Freitag, 24. April 2015

Nüchterne Betrachtungsweise


"Es drohen bis zu zehn Jahre Haft" titelt die BILD über den Prozess gegen Sanel M., bekannt als Fall "Tugce". Zehn Jahre Jugendstrafe, das ist die Höchststrafe, die das Jugendstrafrecht vorsieht. Wenn man davon ausgeht, dass auf den Angeklagten Jugendstrafrecht angewendet werden wird, ist ein solches Strafmaß völlig unrealistisch.

Angeklagt ist Körperverletzung mit Todesfolge; es gibt andere Delikte mit weit höheren Strafandrohungen. Der Angeklagte ist geständig, die genauen Umstände der Tat ungewiss. Angesichts der bereits erlittenen Untersuchungshaft dürfte eine Jugendstrafe auf Bewährung das Höchste sein, das man realistisch erwarten kann. Nüchtern betrachtet, mutet der Tod der Geschädigten eher wie eine  Verkettung äußerst unglücklicher Umstände an.
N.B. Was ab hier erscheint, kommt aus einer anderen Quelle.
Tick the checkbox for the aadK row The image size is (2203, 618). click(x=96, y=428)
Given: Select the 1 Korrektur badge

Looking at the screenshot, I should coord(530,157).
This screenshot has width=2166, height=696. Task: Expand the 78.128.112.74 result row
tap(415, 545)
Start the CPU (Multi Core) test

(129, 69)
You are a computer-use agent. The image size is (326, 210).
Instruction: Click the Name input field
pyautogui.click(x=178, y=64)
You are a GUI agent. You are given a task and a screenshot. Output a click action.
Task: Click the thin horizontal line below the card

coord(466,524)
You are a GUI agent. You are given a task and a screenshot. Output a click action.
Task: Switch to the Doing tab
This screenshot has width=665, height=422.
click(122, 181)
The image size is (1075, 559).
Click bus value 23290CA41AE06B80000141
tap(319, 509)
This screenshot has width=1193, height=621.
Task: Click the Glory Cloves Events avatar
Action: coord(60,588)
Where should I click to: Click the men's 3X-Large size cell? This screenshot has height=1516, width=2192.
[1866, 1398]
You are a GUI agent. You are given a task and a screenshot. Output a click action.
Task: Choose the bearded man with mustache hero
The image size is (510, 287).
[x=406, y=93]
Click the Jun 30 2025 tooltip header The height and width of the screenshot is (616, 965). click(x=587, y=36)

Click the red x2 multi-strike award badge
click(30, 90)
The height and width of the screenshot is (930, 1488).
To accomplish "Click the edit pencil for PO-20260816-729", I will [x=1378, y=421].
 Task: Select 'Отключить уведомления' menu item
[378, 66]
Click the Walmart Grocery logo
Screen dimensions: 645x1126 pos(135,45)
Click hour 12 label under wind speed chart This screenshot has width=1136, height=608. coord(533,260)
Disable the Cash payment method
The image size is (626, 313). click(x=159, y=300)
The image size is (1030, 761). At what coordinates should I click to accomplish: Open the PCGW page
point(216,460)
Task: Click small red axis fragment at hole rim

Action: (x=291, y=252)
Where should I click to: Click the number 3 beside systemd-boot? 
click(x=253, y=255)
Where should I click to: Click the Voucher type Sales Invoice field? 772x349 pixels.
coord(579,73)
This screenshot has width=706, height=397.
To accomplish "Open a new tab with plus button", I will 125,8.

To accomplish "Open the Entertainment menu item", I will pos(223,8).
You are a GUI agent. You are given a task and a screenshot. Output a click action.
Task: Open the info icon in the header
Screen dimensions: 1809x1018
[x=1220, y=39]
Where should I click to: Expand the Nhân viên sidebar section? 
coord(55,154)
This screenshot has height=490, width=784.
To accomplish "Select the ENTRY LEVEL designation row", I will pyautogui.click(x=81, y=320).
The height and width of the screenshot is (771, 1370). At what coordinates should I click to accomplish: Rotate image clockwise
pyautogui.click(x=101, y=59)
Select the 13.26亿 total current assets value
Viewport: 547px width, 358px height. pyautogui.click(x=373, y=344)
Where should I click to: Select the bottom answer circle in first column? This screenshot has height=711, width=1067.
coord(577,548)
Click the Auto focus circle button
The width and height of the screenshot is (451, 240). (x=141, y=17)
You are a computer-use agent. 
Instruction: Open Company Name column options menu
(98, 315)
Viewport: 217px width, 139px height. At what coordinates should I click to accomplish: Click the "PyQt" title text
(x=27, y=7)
Die nüchterne Betrachtungsweise scheint aber den meisten Betrachtern vollständig abhanden gekommen und auch wenig erwünscht zu sein. Die BILD hat einen "Liveticker" zum Prozess eingerichtet, dem man z. B. entnehmen kann, dass Tugces Mutter um 10:05 Uhr geweint hat. Um 09:08 Uhr findet Carina Hering es via twitter traurig, dass sich so wenige Menschen zur Mahnwache für Tugce eingefunden haben, und postet ein Photo, auf dem Schilder mit der Aufschrift "Gerechtigkeit" hoch gehalten werden. Was das noch mit dem Informationsinteresse der Öffentlichkeit zu tun haben soll, mag man sich fragen, und diese Frage betrifft mehr oder weniger die gesamte Presseberichterstattung.

Eine - durch Videoaufnahmen dokumentierte - Ohrfeige wird da zu "ins Koma geprügelt" (BILD), der Vertreter der Geschädigten darf vom Bundeszentralregisterauszug des Angeklagten Rückschlüsse auf dessen Empathiefähigkeit ("gering") ziehen (Tagesspiegel), und so weiter, und so fort.

Das alles hilft dem Rechtsverständnis in der Bevölkerung wenig, es schadet.



5 Kommentare:

  1. wenn jugendstrafrecht angewendet wird, warum ist die verhandlung eigentlich öffentlich?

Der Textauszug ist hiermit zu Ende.